63 local books to launch

63 local books to launch

This year's Singapore Writers Festival will see a bumper crop of home-grown book launches with 63 books in English, Chinese, Malay and Tamil covering fiction, non-fiction, children's writing and poetry.

This is the highest number of local book launches at the festival, which will be held in the Bugis and Bras Basah area from Nov 1 to 10.

Visual artist Jason Wee is launching his first poetry book, The Monsters Between Us, which he has been working on for three years.

He says: "I received a small arts creation grant in 2010 to produce a poetry manuscript. But by last year the manuscript became a book and a half." He adds that it is "about monsters and the 1980s, its pop music, primary schools and politics".

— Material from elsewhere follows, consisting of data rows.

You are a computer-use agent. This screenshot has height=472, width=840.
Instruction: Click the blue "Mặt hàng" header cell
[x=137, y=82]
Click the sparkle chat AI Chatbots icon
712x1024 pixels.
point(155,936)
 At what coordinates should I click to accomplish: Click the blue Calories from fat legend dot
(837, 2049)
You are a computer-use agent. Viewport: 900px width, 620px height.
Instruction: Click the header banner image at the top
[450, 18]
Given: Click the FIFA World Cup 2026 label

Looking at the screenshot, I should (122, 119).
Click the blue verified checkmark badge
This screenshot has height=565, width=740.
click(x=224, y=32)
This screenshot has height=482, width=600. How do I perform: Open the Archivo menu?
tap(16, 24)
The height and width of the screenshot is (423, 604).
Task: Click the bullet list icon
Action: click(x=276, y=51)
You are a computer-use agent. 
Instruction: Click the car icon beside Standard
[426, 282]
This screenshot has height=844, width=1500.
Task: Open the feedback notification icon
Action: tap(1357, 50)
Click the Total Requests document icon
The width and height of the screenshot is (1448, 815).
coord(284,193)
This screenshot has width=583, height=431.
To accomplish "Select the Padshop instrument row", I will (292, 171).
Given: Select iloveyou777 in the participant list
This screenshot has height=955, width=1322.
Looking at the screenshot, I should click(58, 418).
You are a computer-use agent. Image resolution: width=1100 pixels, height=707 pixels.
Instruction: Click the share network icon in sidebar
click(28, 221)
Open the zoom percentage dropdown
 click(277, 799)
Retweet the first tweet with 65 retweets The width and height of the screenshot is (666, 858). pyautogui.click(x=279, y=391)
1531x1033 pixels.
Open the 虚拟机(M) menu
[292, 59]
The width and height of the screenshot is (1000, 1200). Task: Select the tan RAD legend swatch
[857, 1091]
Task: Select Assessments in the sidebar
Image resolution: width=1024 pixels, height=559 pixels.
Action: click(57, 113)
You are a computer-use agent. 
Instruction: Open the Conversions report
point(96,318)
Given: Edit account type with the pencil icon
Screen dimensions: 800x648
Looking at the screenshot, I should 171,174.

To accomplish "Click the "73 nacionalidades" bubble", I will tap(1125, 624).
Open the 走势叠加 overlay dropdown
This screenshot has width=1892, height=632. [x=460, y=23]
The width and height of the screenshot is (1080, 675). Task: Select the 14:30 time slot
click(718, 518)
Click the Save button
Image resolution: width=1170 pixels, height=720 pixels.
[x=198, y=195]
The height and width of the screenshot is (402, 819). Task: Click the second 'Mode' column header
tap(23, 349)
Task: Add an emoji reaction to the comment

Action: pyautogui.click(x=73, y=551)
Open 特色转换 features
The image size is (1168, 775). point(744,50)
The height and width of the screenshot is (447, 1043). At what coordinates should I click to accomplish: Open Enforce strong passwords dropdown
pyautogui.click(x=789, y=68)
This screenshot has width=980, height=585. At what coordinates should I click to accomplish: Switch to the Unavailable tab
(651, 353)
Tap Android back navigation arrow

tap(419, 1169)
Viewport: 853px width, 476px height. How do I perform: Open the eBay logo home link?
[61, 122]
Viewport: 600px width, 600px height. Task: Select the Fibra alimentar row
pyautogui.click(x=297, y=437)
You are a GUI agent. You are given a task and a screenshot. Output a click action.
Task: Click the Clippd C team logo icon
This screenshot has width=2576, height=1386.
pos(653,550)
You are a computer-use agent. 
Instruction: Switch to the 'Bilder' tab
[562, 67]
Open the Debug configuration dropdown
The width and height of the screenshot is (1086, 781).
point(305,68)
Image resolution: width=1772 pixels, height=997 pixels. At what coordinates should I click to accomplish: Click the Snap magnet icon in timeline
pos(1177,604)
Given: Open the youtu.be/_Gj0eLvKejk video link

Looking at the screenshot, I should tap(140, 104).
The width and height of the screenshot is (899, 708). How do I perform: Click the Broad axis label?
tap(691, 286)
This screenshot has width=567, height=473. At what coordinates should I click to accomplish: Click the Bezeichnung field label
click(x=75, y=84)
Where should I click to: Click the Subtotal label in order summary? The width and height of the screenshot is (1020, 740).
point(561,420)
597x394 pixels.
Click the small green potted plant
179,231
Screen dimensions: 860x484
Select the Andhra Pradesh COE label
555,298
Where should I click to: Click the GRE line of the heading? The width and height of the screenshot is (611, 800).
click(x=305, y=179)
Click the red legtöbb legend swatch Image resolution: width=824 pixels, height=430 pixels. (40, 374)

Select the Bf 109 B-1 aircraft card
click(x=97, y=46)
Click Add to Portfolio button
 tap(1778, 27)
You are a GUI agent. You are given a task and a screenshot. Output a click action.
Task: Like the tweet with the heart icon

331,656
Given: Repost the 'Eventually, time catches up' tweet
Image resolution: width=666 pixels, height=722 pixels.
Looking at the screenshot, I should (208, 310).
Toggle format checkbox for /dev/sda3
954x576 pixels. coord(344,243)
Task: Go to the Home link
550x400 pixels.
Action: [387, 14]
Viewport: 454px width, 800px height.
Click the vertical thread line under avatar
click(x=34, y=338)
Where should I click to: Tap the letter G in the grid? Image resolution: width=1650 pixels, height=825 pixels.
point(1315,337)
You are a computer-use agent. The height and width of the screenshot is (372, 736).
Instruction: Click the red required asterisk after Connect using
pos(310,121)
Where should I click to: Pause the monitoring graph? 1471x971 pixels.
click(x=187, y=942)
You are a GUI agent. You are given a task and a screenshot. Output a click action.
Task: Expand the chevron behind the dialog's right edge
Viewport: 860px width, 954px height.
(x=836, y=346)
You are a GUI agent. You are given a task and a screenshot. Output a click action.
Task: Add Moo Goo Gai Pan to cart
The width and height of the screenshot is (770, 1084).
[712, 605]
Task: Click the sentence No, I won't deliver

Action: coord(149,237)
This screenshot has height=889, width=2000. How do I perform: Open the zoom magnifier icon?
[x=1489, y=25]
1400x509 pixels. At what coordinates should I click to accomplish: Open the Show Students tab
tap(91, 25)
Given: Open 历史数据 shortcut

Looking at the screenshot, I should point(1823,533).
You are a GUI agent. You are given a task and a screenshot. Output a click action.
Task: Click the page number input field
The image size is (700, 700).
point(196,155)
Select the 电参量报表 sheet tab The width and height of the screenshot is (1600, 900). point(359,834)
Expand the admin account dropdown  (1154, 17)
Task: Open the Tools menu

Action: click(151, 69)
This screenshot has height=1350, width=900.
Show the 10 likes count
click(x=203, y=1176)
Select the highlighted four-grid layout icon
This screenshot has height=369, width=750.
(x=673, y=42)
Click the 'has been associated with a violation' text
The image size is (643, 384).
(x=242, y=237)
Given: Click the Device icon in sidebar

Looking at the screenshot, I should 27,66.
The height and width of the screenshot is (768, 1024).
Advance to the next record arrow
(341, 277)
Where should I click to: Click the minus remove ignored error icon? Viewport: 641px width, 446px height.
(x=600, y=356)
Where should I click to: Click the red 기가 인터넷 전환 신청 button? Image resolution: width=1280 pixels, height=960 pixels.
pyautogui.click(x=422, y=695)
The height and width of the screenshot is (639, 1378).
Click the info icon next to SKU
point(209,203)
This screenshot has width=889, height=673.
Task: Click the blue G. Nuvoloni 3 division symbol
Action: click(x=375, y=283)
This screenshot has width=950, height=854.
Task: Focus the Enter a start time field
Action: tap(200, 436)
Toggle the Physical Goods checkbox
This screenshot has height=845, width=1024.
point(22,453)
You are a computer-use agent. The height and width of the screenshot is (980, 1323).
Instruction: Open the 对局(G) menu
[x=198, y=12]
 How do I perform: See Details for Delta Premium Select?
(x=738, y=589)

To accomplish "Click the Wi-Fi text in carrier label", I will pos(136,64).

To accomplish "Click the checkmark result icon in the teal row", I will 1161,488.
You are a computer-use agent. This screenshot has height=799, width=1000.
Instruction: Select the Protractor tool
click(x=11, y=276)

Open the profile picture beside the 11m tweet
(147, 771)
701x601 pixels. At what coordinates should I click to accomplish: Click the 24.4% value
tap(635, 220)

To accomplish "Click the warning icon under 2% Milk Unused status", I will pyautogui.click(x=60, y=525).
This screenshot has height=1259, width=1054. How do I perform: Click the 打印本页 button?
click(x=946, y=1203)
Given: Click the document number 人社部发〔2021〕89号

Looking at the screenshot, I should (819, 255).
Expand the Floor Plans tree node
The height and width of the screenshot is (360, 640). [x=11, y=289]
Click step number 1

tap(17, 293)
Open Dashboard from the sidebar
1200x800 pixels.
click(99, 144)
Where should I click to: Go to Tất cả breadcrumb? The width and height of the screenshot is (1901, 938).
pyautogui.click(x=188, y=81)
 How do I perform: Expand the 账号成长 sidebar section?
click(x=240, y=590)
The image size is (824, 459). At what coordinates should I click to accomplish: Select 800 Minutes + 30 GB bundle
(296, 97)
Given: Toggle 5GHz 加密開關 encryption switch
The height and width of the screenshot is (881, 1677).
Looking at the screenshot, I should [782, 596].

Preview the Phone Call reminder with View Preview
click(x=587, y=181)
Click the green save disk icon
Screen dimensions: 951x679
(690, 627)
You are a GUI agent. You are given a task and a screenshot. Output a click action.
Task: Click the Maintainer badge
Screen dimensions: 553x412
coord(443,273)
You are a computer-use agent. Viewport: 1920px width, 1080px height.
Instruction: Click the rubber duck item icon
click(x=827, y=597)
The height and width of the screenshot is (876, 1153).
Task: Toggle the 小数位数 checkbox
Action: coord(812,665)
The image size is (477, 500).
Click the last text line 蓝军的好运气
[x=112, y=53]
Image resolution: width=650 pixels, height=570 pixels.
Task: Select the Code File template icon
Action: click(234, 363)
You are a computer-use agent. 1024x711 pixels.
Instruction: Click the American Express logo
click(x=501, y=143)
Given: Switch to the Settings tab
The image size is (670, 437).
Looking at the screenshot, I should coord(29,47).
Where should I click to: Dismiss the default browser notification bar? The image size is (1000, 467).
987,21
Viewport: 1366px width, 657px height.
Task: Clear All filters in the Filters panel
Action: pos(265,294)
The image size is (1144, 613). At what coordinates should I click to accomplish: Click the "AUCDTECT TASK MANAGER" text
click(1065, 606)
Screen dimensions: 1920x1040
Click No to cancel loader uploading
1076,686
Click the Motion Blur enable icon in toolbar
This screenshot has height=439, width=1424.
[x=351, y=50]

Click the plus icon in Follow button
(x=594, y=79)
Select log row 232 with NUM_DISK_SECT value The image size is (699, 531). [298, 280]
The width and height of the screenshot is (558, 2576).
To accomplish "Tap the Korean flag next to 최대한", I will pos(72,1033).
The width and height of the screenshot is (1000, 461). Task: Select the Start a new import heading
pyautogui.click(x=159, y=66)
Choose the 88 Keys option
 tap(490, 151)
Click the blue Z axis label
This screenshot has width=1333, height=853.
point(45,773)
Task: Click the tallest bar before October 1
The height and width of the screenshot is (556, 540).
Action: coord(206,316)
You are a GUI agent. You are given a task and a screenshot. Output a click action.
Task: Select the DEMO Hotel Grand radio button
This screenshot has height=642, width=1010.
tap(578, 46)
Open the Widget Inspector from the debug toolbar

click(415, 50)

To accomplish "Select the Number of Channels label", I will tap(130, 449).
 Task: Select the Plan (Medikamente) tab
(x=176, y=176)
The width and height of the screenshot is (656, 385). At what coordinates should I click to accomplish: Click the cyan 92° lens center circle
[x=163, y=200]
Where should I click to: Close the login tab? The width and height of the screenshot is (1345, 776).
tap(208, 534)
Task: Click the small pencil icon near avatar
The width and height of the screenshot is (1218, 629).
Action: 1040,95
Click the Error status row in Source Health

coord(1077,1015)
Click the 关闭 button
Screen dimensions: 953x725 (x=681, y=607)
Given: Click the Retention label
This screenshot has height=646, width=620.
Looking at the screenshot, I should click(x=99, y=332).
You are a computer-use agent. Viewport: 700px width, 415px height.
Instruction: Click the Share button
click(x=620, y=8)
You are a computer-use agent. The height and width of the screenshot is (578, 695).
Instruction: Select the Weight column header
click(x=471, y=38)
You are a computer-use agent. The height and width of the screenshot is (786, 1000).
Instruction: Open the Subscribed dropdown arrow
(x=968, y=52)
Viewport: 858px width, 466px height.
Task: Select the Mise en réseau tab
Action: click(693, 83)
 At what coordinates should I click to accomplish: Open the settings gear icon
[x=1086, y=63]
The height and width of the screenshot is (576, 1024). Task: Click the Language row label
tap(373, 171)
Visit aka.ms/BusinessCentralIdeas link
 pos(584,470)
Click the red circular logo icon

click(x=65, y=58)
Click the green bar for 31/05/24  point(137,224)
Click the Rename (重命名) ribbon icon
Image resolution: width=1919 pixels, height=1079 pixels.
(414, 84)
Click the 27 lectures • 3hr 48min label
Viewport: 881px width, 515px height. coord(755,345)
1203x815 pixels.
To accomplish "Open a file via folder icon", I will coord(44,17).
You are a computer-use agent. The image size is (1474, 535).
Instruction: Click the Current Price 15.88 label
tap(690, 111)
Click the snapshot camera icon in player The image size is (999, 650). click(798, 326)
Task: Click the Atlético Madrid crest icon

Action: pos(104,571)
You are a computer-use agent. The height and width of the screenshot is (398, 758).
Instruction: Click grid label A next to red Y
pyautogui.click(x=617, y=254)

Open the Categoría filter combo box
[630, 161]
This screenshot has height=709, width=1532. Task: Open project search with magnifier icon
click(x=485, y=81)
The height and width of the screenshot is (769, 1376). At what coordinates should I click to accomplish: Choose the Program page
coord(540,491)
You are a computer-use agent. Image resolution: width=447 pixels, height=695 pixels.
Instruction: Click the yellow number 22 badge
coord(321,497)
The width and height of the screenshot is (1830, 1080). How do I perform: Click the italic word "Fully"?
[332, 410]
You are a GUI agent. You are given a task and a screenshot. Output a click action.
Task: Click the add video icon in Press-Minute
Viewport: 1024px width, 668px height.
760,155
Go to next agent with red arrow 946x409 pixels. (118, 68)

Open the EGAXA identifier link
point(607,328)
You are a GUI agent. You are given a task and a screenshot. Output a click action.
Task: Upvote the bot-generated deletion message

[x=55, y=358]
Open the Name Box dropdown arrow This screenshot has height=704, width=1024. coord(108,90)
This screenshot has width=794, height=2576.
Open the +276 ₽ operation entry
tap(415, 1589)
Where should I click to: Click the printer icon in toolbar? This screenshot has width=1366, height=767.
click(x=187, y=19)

Other new titles include Cultural Medallion recipient Isa Kamari's four books, including three historical novels about Singapore and an English translation of The Tower, an allegorical tale of success and failure.

There will also be novelist Suchen Christine Lim's novel The River's Song and academic Venka Purushotaman's non-fiction work, The Art Of Sukumar Bose.

These book launches will be among 200 events, including panel discussions, gigs and workshops, literary lunches and a publishing symposium, featuring nearly 200 authors. Headlining the festival are big names such as Jung Chang, author of the wildly successful and critically acclaimed book Wild Swans; British poet laureate Carol Ann Duffy; as well as Nobel Laureate Gao Xingjian, who will discuss his books as well as premiere his documentary film Requiem For Beauty.

From Pakistan, poet and writer Fatima Bhutto will talk about her debut work of fiction at the festival while Mohsin Hamid will discuss his writing, including The Reluctant Fundamentalist, which was adapted into a movie by director Mira Nair. The film will be screened at the festival.

Now in its 16th edition, the festival this year is themed on Utopia/Dystopia and will explore broad issues ranging from war and peace to love and hate. Festivalgoers can expect more lectures, a focus on crime and a theme that festival director Paul Tan says allows them "to look at the darker side of humanity".

Among the highlights is a spotlight on Nordic writing, with leading writers from the Nordic region such as Danish thriller writer Christian Jungersen and Norwegian novelist Roy Jacobsen.

The programming mix got the nod from people who were present at the media conference, held at the Barbershop at Timbre, The Old Parliament House on Monday morning. Academic, writer and researcher Mary Mazzilli, 36, who attended the festival last year, felt the programme offered "more variety this year".

"I am particularly looking forward to hearing and meeting local authors and listening to international authors such as Gao Xingjian. I would say the programming mix is an improvement from last year. There is more range, variety and new literary explorations ahead with panels such as the ones on Nordic writing."

Mr R. Ramachandran, 70, executive director of the National Book Development Council of Singapore, who has watched the festival since its inception, lauded its "mature programming".

He said: "It feels like a full-fledged national festival which is a celebration of words. A writers' festival cannot be purely literary. It has to be about the celebration of words in all its forms. I like the way they have engaged with lyricists, singers, songwriters - and writers, of course. This is the right way of keeping the love for words alive."